Grenade ouverte en céramique surmontée de piques en métal. 
De sa queue jaillissent des fils de soie, autant de veines, mémoires ou racines. Cette pièce explore les cycles de vie, de mort et de renaissance qui traversent simultanément le corps des femmes et le corps social. Je veux y évoquer les traumatismes hérités, leurs transmissions silencieuse et la violence structurelle du monde patriarcal. Fruit d'abondance, de fertilité mais aussi arme et reliquat la grenade est un organe monde, l'évocation d'une douleur, d'une rage qui pousse et de l'hybridation qui en résulte de la relation des femmes à leur corps, à leur luttes et sa répression. 
En nommant cette pièce d'après la déesse mésopotamienne Ishtar, premier récit de résurrection connu, que je relie ici originellement et symboliquement au dialogue entre violences structurelles et persistance de la transformation.

An open ceramic pomegranate topped with metal spikes.

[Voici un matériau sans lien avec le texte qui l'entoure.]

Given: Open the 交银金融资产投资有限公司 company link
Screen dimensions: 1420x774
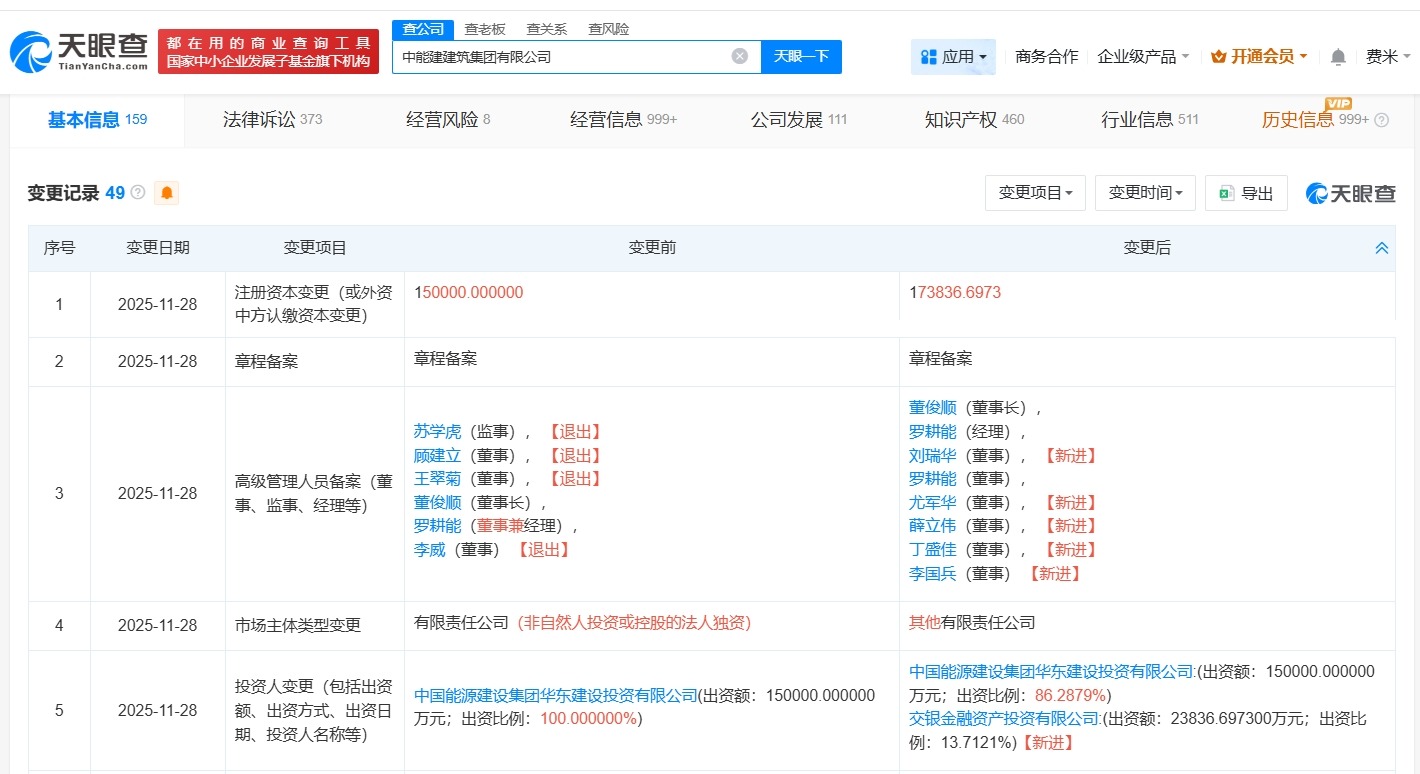Looking at the screenshot, I should (1003, 719).
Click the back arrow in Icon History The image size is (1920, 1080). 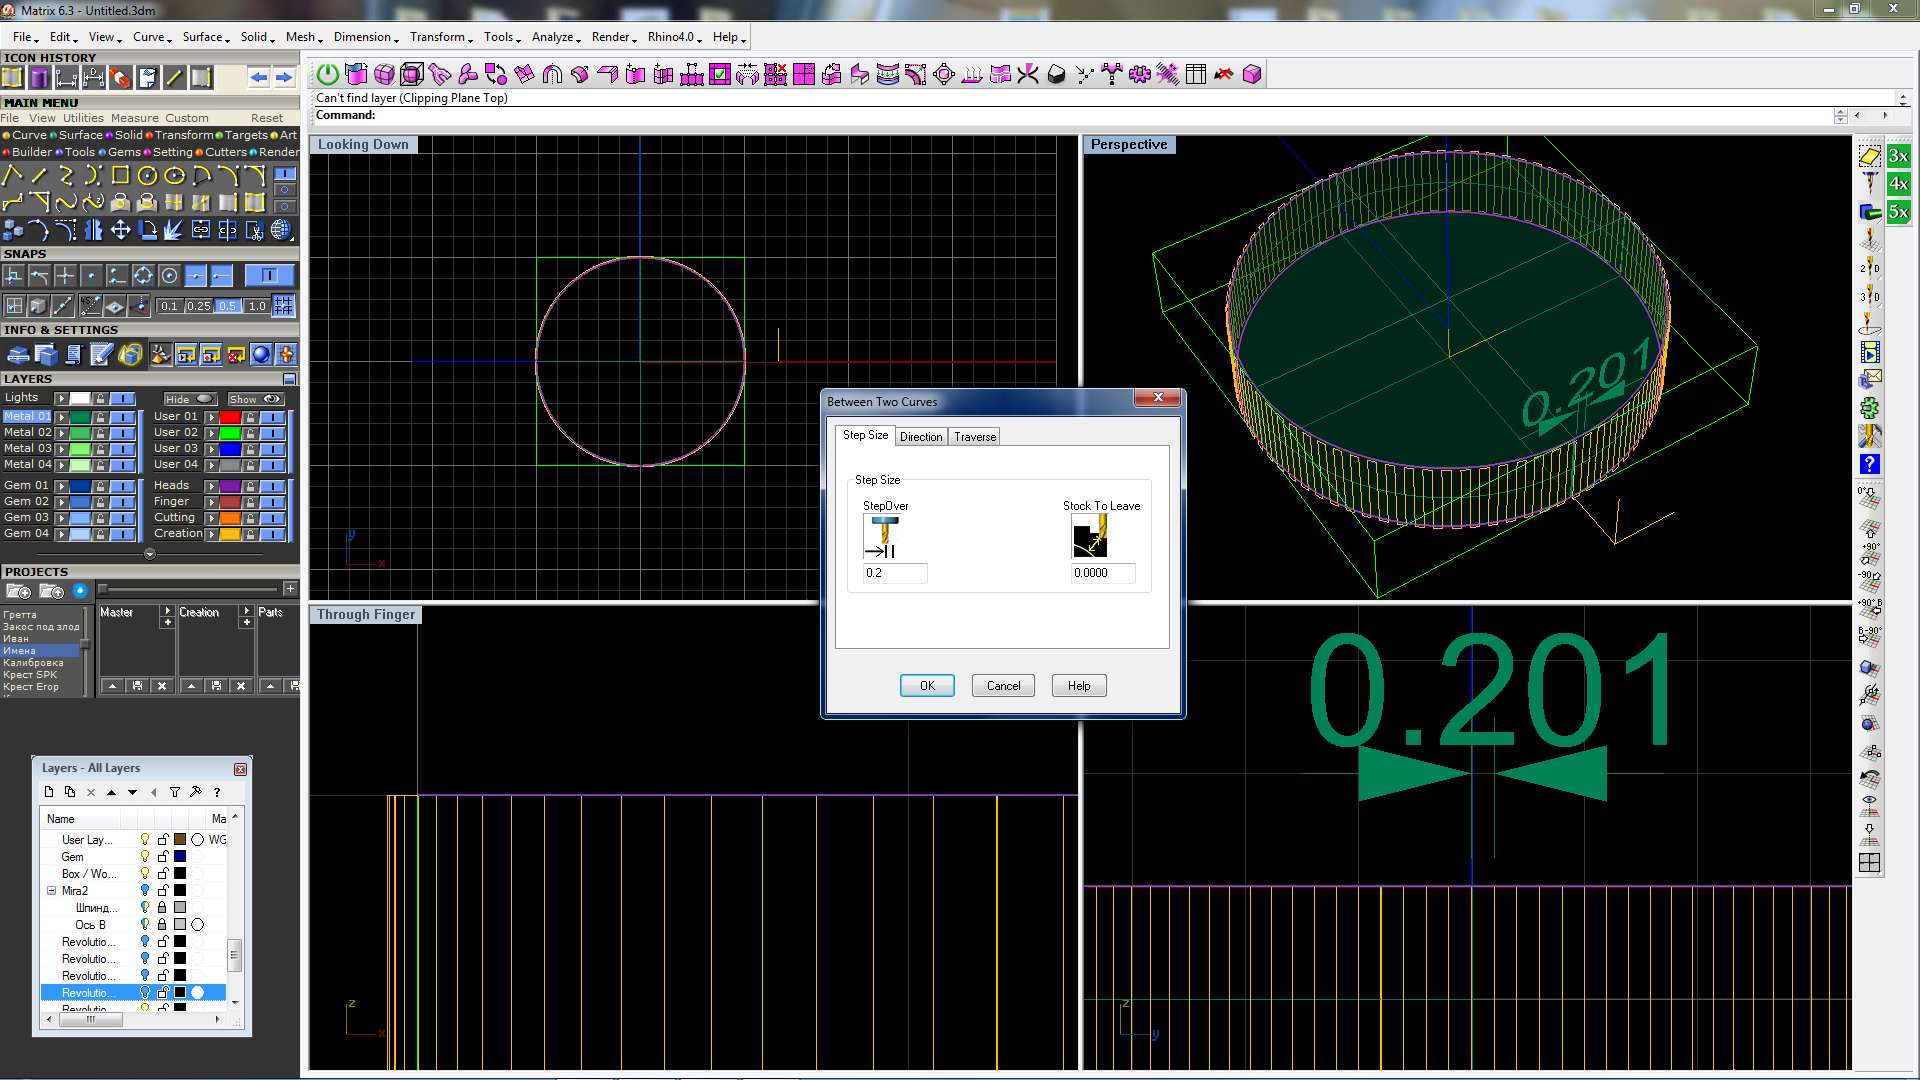pyautogui.click(x=258, y=78)
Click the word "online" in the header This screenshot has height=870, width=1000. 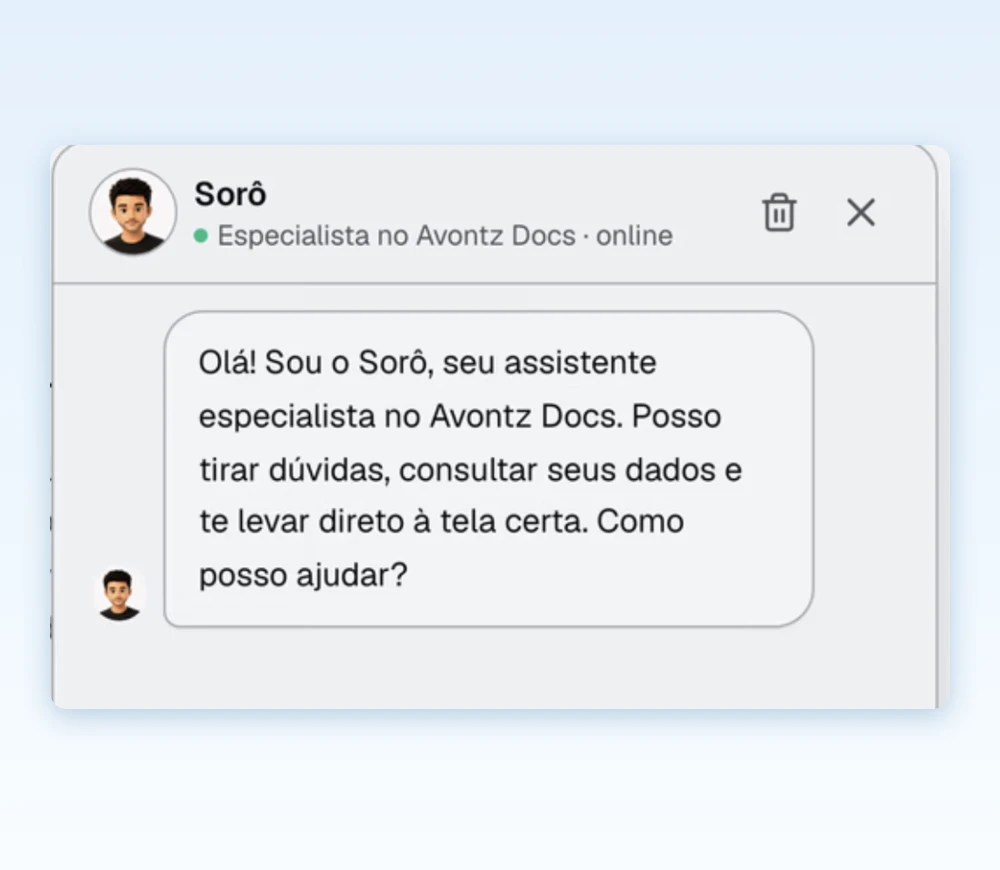(x=635, y=236)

From its stem burst silk threads—like veins, memories, or roots. This piece explores the cycles of life, death, and rebirth that simultaneously run through women’s bodies and the social body. I aim to evoke inherited traumas, their silent transmission, and the structural violence of the patriarchal world. Both a fruit of abundance and fertility, and a weapon or remnant, the pomegranate becomes a world-organ—an evocation of pain, of a growing rage, and of the hybridization that emerges from women’s relationship to their bodies, their struggles, and their repression.
By naming this piece after the Mesopotamian goddess Ishtar—associated with the earliest known narrative of resurrection—I connect it, both originally and symbolically, to the dialogue between structural violence and the persistence of transformation.